--- Data for the task Enclosed Below ---

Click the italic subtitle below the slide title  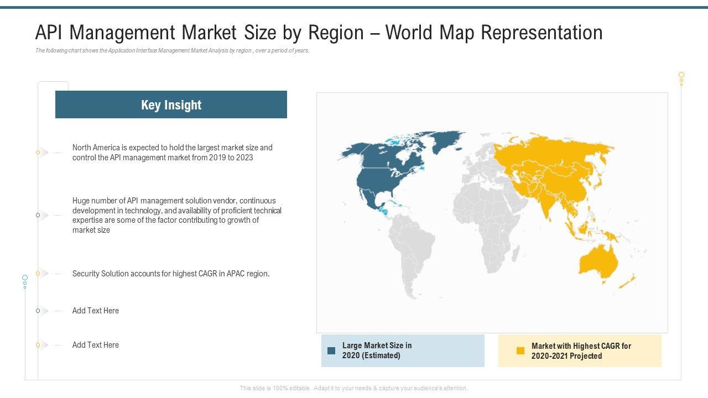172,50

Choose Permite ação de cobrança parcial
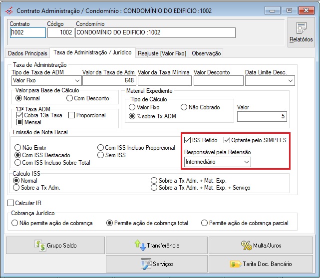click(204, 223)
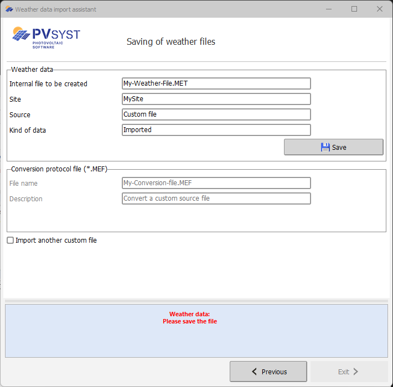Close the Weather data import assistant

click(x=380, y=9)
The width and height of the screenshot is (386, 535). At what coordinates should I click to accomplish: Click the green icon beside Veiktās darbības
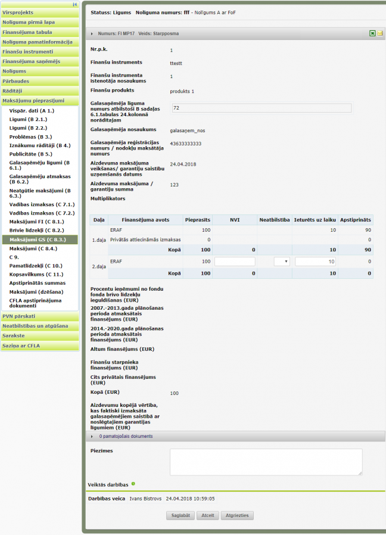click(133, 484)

--- End of Enclosed Data for the task ---

Aim of the task.
Please retype exactly the lines from the one containing "Choose Permite ação de cobrança parcial" through the last line of the records, both included, leaving out every picture.

Output below.
Choose Permite ação de cobrança parcial
click(204, 223)
Close the Weather data import assistant

click(x=380, y=9)
The width and height of the screenshot is (386, 535). At what coordinates should I click to accomplish: Click the green icon beside Veiktās darbības
click(133, 484)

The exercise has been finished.